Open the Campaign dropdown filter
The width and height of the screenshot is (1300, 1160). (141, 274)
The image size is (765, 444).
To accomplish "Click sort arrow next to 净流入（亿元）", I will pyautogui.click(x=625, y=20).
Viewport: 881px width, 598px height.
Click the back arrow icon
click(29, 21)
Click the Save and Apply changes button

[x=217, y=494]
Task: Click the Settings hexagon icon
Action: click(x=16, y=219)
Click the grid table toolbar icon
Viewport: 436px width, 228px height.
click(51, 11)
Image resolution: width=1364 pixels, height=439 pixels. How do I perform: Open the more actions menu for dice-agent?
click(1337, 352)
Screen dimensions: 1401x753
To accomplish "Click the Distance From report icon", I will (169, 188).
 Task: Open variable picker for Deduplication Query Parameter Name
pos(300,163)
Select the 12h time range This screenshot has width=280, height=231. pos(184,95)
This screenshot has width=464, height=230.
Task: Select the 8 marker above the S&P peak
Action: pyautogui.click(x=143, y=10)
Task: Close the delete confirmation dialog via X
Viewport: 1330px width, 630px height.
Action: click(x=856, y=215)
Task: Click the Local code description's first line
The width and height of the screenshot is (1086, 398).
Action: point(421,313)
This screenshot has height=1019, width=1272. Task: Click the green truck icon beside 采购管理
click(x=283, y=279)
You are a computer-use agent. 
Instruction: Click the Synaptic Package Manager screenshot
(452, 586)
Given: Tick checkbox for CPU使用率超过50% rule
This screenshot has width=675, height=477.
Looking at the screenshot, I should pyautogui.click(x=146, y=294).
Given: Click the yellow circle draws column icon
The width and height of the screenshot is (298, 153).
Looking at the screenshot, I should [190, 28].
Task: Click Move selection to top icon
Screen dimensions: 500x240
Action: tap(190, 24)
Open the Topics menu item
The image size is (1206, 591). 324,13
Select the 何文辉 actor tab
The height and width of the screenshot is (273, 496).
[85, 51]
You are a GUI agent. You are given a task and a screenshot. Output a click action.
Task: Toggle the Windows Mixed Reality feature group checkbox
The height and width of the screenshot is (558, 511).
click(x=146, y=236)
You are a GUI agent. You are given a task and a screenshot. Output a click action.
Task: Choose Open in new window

-----

§ How to complete this task
Scan the data above for the word "will". Copy every line in which it is found.

§ Response for this exercise
To accomplish "Click sort arrow next to 净流入（亿元）", I will pyautogui.click(x=625, y=20).
To accomplish "Click the Distance From report icon", I will (169, 188).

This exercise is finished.